Ah, the Associated Press. Bless their hearts. Long the whipping boy of web business types [and deservedly so, for a years-long series of tone-deaf and business-stupid moves online], the AP has nonetheless retained its position as the stylebook of business and media.
Quick background: Stylebooks are used by both business and media communicators to settle questions of how you spell things, what to capitalize, how to handle URLS or emails in copy — in short, anything that you might have a difference of opinion on. When you’re communicating for a living, you need to make a decision about how to handle these questions of opinion and then stick with your answer throughout your communications. It makes you look more professional and ends time-wasting arguments about when you capitalize titles.
In my two decades of communications experience, I’ve never seen anything get people angrier than hyphens. I have no idea why this small line is so infuriating, but believe me, this is far worse than the Oxford comma.
Hyphens typically crop up in a couple of places: To string together two-word adjectives [just like that — meta!] or when you’re sticking together two words to make them one [like cross-country]. I tend to be an over-hyphenater [to be generous to you under-hyphenaters out there], mostly because I like concrete rules.

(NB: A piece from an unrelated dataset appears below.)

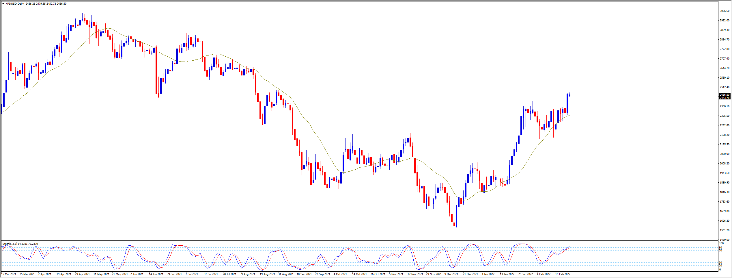Click the 80 level on stochastic scale
Image resolution: width=732 pixels, height=278 pixels.
(720, 248)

When you hyphenate less, there are usually still some things you’re going to hyphenate, and I find some hyphenation far more confusing than lots.

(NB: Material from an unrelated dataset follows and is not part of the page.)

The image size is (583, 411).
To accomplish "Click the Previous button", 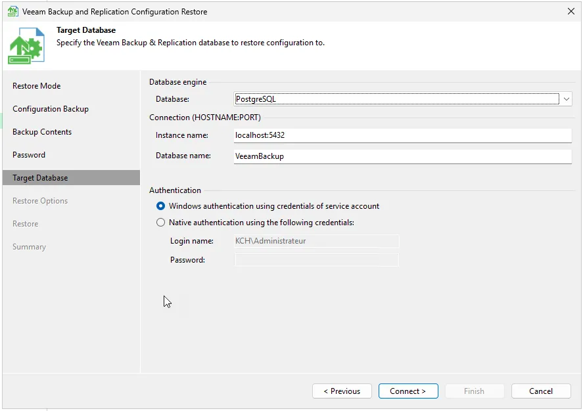I will [342, 391].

And for years, the Associated Press has kept the hyphen in the word e-mail — I guess because it’s a shortening of the now-ancient-sounding phrase electronic mail. As early as the mid-1990s, online style guides recommended spelling the word as email, but AP [and as a consequence, lots and lots of journalists] has lagged behind. But last week, AP finally decreed that the proper spelling is email.
Most organizations that officially declare style use some combination of a recognized manual like AP and their own rules, so many organizations have been spelling it email for years now; the AP’s decision last week simply follows current usage, instead of defining current usage, as it often does.